The 1930 census recorded her as a 73-year old single boarder in Baltimore. apparently no longer teaching. Brooks moved back to Missouri in 1945, where she lived until her death in January 1948 at the age of 92. According to her obituary, her friends donated a portrait of Miss Sarah C. Brooks painted by Stanislav Rembski to the State Teachers College in Towson, which had "absorbed" the Teachers Training School in 1924.

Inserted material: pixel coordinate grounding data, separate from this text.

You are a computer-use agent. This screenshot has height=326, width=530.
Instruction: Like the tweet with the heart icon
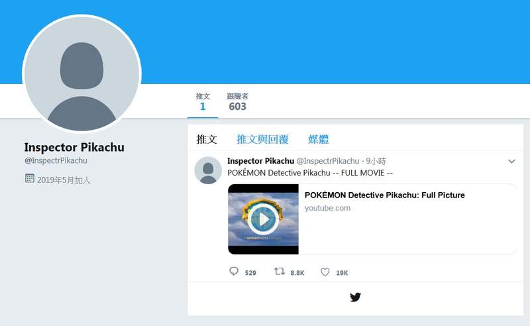coord(325,272)
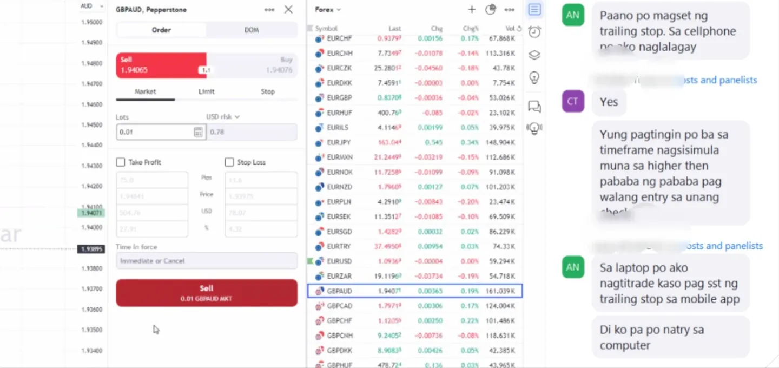Open the Object Tree layers icon
779x368 pixels.
pyautogui.click(x=534, y=55)
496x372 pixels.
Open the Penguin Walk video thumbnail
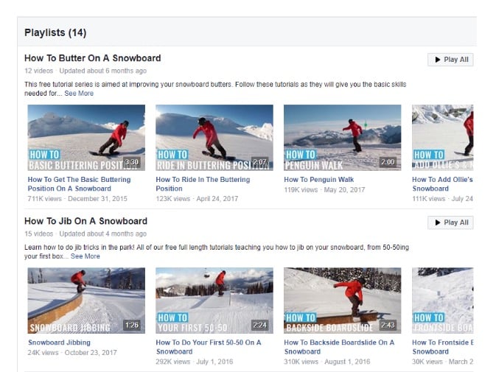click(342, 137)
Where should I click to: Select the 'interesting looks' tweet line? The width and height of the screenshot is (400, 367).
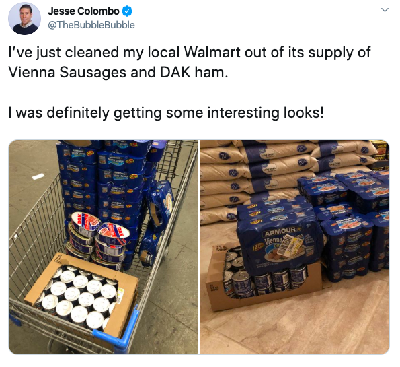(166, 112)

Sarah C. Brooks never married and passed away in January 1948 in Missouri. She was a committed educator, who had a 50-year career as a teacher and educator, principally of women training to become teachers. For a brief period in 1910 she joined in the Maryland effort to secure the vote for women and spoke before legislative hearings in the state capital.


Harper, Ida Husted, ed., History of Woman Suffrage, Volume 6, 1900-1920.2), 263-64. [LINK]

Obituary for Sarah C. Brooks (Aged 92), The Baltimore Sun, (Baltimore, Maryland) Jan. 19, 1948, page 12.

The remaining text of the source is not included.